Davacı vekili dava dilekçesinde özetle ; davacının davalı işyerinde 12/04/2012 – 27/01/2014 tarihleri arasında aralıksız olarak şoför olarak çalıştığını, fesih bildiriminin yapıldığını, ihtarnamede, bahsi geçen rahatsızlığın aslında iş kazası olduğunu, davacının araçta bulunan ürünlerin teslimatını yaparken iş kazası geçirdiğini, iş kazasının sonucunda da parmaklarını kaybettiğini, işverenin kendi sorumluluğundaki bu durumun sonuçlarına katlanmasının gerektiğini, davacıdan kaynaklı bir kusurun ise bulunmadığını beyan ederek; davacının işe iadesine fesihten itibaren boşta geçen süreler için 4 aylık brüt ücret tutarında tazminata ve işe iadesi kararı sonucunda davacının işe başlatılmaması durumunda 4 aylık tazminata hükmedilmesine karar verilmesini talep etmiştir.

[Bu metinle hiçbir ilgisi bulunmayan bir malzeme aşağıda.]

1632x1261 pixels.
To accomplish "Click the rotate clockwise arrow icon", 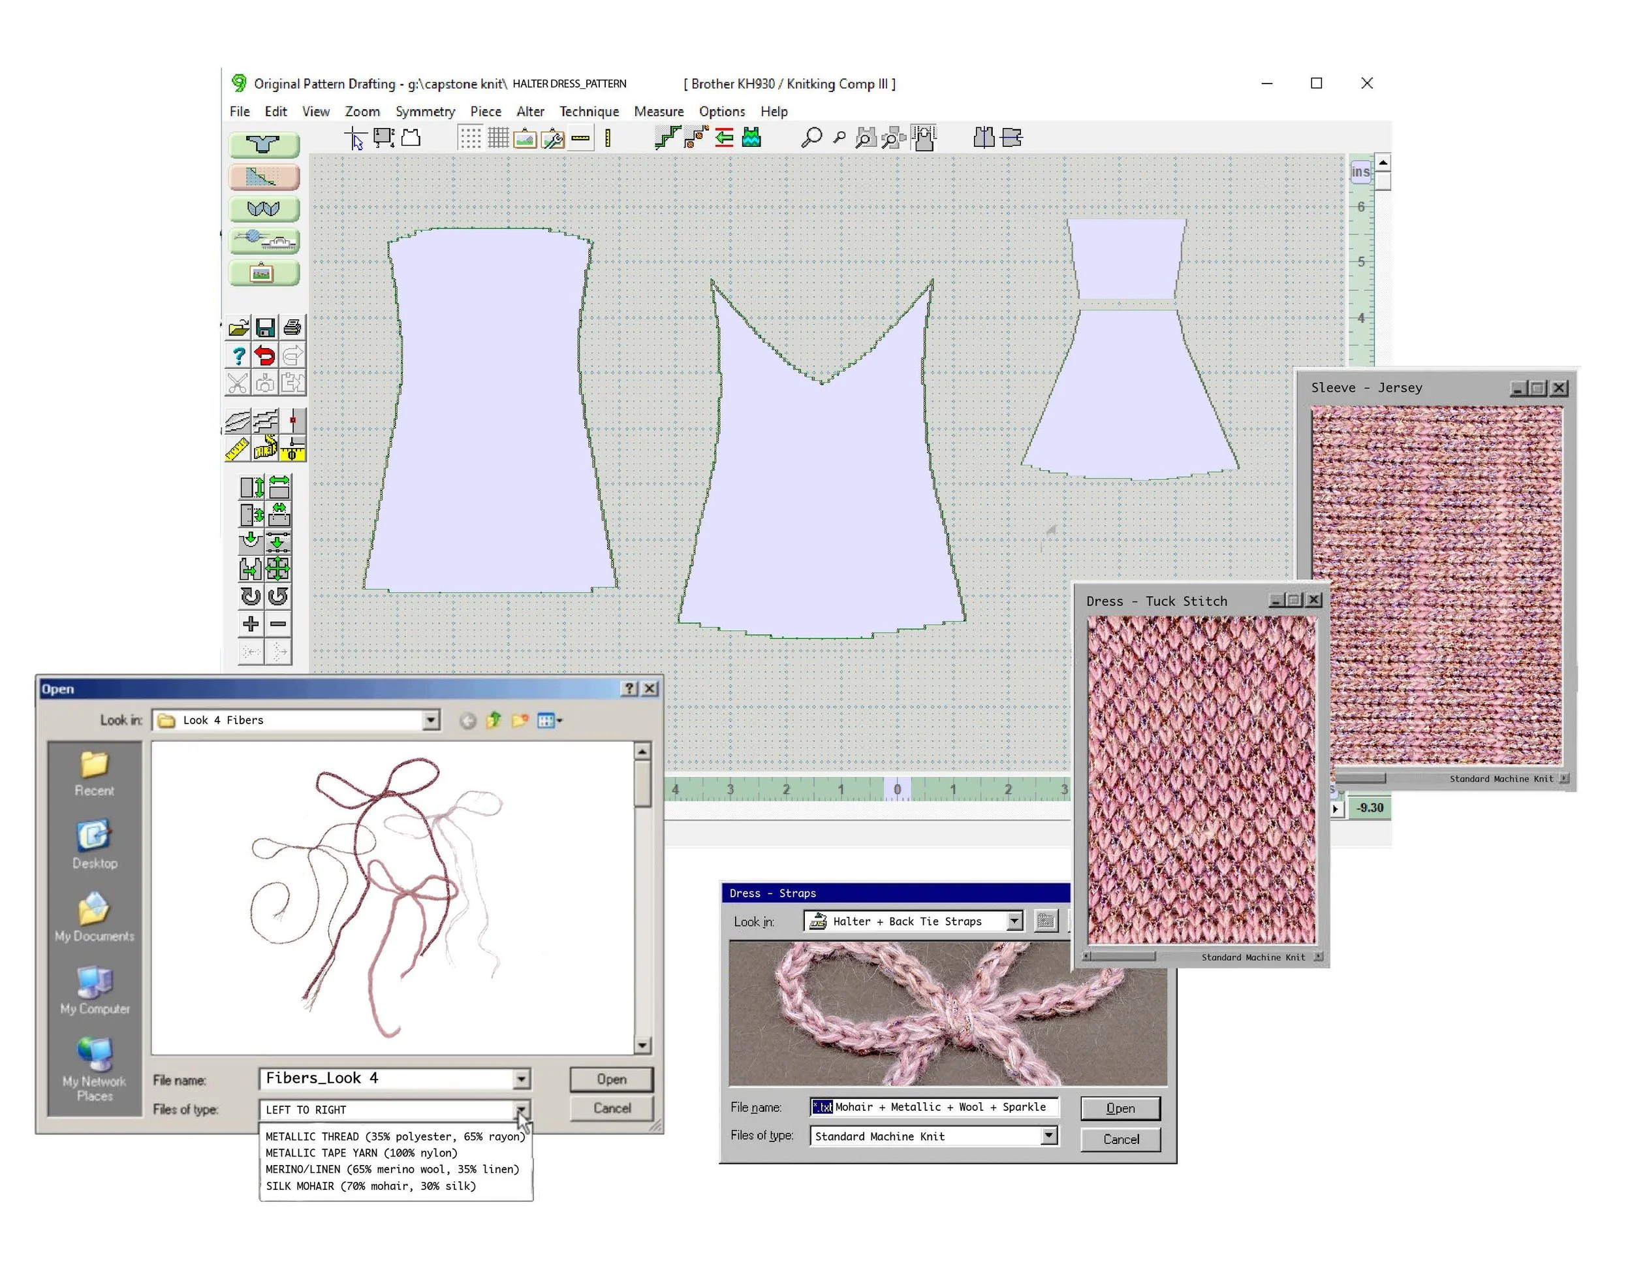I will coord(250,596).
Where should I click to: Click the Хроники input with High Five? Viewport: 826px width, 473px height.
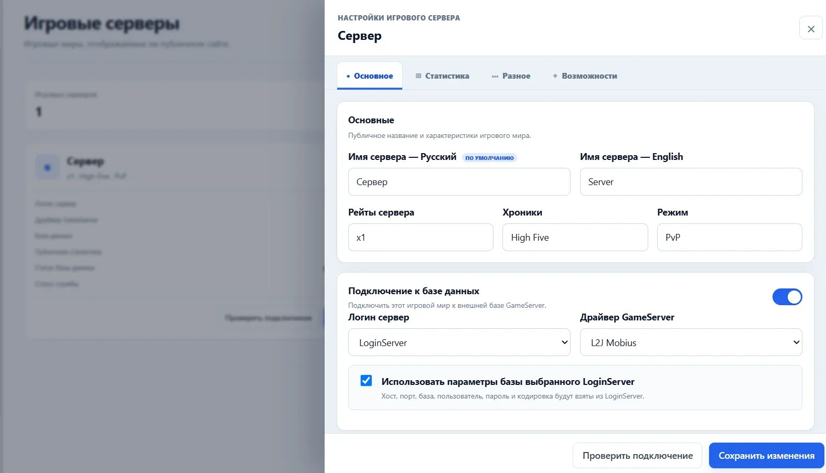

Davalı vekili cevap dilekçesinde özetle ; davalı firmaya ait işyerinde 12/04/2012 – 27/01/2014 tarihleri arasında belirsiz süreli ve zamana göre ücretli iş sözleşmesi ile şoför olarak çalıştığını, iş sözleşmesinin İş Kanunu’nun 25/I-2 maddesi uyarınca feshedildiğini, ilgili madde de yer alan kaza ifadesinin olayın işyerinde meydana gelmiş olup olmamasına bakılmaksızın maddenin uygulandığını, davacının çalışmasına göre bildirim süresinin 6 hafta olduğunu, bu süreye 6 hafta eklenerek bulunan devamsızlığının 12 hafta sürmesi halinin fesih nedeni olduğunu, davacının devamsızlığın ise 12 haftayı geçtiğini, davacının 10/01/2014 tarihinde işbaşı yapması gerektiğini ancak işbaşı yapmadığını, bu durumun ücretsiz izin olarak kabul edildiğini, yapılan feshin sağlık nedenlerine dayandığını, olayın iş kazası olmasının bir öneminin bulunmadığını, olayın meydana gelmesinde davalı şirketin kusurunun olmadığını beyan ederek davanın reddini savunmuştur.
Mahkemece, toplanan kanıtlara dayanılarak, iş kazasından kaynaklanan devamsızlığın bekleme süresi içerisinde değerlendirilemeyeceği, yasada olayın iş kazasından veya başka bir nedenden kaynaklanmış olup olmadığına bakılmaksızın kaza ifadesine yer verildiği ,davacı belirtilen bekleme süresini aştığı gerekçesiyle davanın reddine karar verilmiştir.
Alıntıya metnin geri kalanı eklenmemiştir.